CfP: Technical Cultures of Repair, from prehistory to the present day (Paris, June 2019)
Les réparations, de la préhistoire à
nos jours: cultures techniques et savoir-faire. Colloque international. Paris, 17-18 juin
2019
La
réparation est un moment particulier de la « biographie d’un objet »
(Appadurai, Kopytoff), qui, sorti du circuit du marché lors de son achat, revient dans le monde des échanges à
la suite d’un accident, de l’usure ou d’un défaut, en raison des pénuries ou
des engagements politiques en faveur de la consommation durable. Cette mobilité
engendre des savoirs et des savoir-faire, mobilise des professions et des
sociabilités, souvent genrées, révèle l’organisation d’un système de
production, largement appuyé sur des réseaux de sous-traitance et des ateliers
décentralisés, y compris à l’époque contemporaine. Même au cœur des processus
électroniques, censés pourtant mal se prêter aux appropriations, se nichent des
savoir-faire incorporés complexes, ciments culturels de milieux professionnels
établis (Callén). Les créations récentes de sites de réparation pour matériel
électronique, les repair cafés, attestent
la vigueur de ces pratiques mais aussi l’émergence de nouvelles logiques
consuméristes. Les réflexions renouvelées depuis une génération sur la
restauration des objets techniques dans les musées rejoignent ces
interrogations sur « la vie des objets » (Bonnot) en posant la
question de la limite entre l’intervention réparatrice et la préservation de traces d’usages, limite
qui marque la distinction entre objet fonctionnel (réparation) et objet d’art
(restauration).
Le
registre matériel foisonne d’exemples de réparation à toutes les époques. Dès
le Paléolithique, les sociétés ont
réparé les silex taillés, soit pour affûter les outils tranchants, soit pour
produire d’autres outils. Il convient alors de distinguer ce qui est de l’ordre
de la réparation pour conserver l’usage désiré à l’objet, et ce qui est associé
à un véritable recyclage à l’aide d’une matière première partiellement mise en
forme. L’analyse
des objets réparés nous permet aussi d’appréhender les raisons des réparations
et d’approcher les valeurs attribuées par chaque société aux objets en question.

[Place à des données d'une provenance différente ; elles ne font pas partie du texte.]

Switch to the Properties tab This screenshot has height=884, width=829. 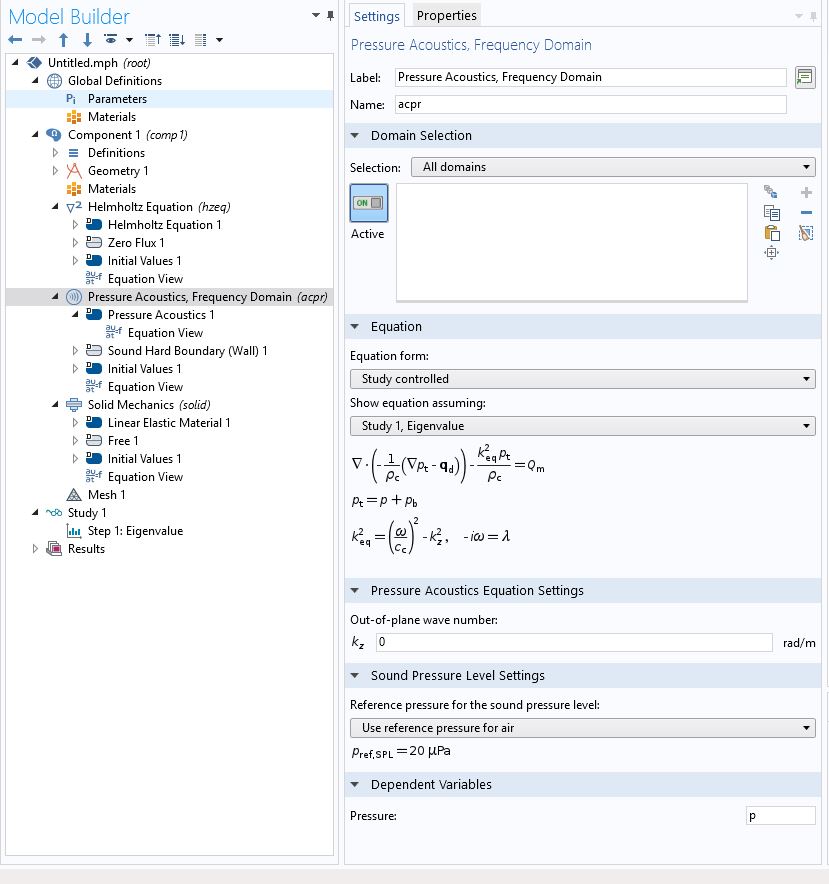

Dans certains cas, il peut s’agir de réparations d’un objet ayant suscité une
charge de travail considérable, dans d’autres, la valeur symbolique de ces
objets a suscité un besoin de les conserver, comme le montre le cas des
matériaux céramiques en archéologie.
L’écart
est à souligner avec les travaux historiques. Si l’histoire de la consommation,
en plein essor depuis une génération, a fait une large place aux ventes
d’articles de seconde main, à la prolongation de la vie des objets dans les
sociétés de pénurie et aux circuits de récupération, le thème des réparations
n’a pas été souvent abordé. De même, l’intérêt pour le réemploi dans des
approches croisant l’anthropologie, l’ethnologie, la sociologie, l’archéologie
et l’histoire des techniques n’a pas ouvert la voie à l’étude des gestes, des
lieux, des savoirs et des circuits de réparation. Les archives d’entreprises
suggèrent pourtant sur la longue durée, l’ampleur
des réparations dans les entreprises
artisanales et manufacturières, parfois au long de circuits intercontinentaux.
Des études récentes sur le XVIIIe siècle européen montrent
l’importance de ces techniques quotidiennes et répétées dans la reconfiguration
des identités de métier autour de logiques opératoires et dans l’émergence de
secteurs de production transverses, par exemple pour la fourniture de pièces de
rechanges et d’attaches. C’est un pan de l’histoire de la rationalisation du
travail qui est ainsi approché, comme le montraient déjà les études sur
l’artillerie (Alder) ou sur la construction navale (« Du raccommodage naît
l’industrie », disait Hélène Vérin). Les techniques de réparation
participent du concept de « technology’s
middle ground », décrivant l’émergence d’une culture technique qui se
définit comme « an ambiguous space
between production and consumption » (Borg).
Alors
que la transformation des modes de production au xixe siècle à travers l’interchangeabilité des
pièces conduit à une « discipline » de la réparation, au xxe siècle l’obsolescence programmée instaure un
nouveau rapport à l’objet qui exclut toute possibilité de réparation – non sans
transformer les missions assignées aux ingénieurs. Cette disparition de la
réparation a suscité les réactions de sociologues dès les années 1960 (Packard)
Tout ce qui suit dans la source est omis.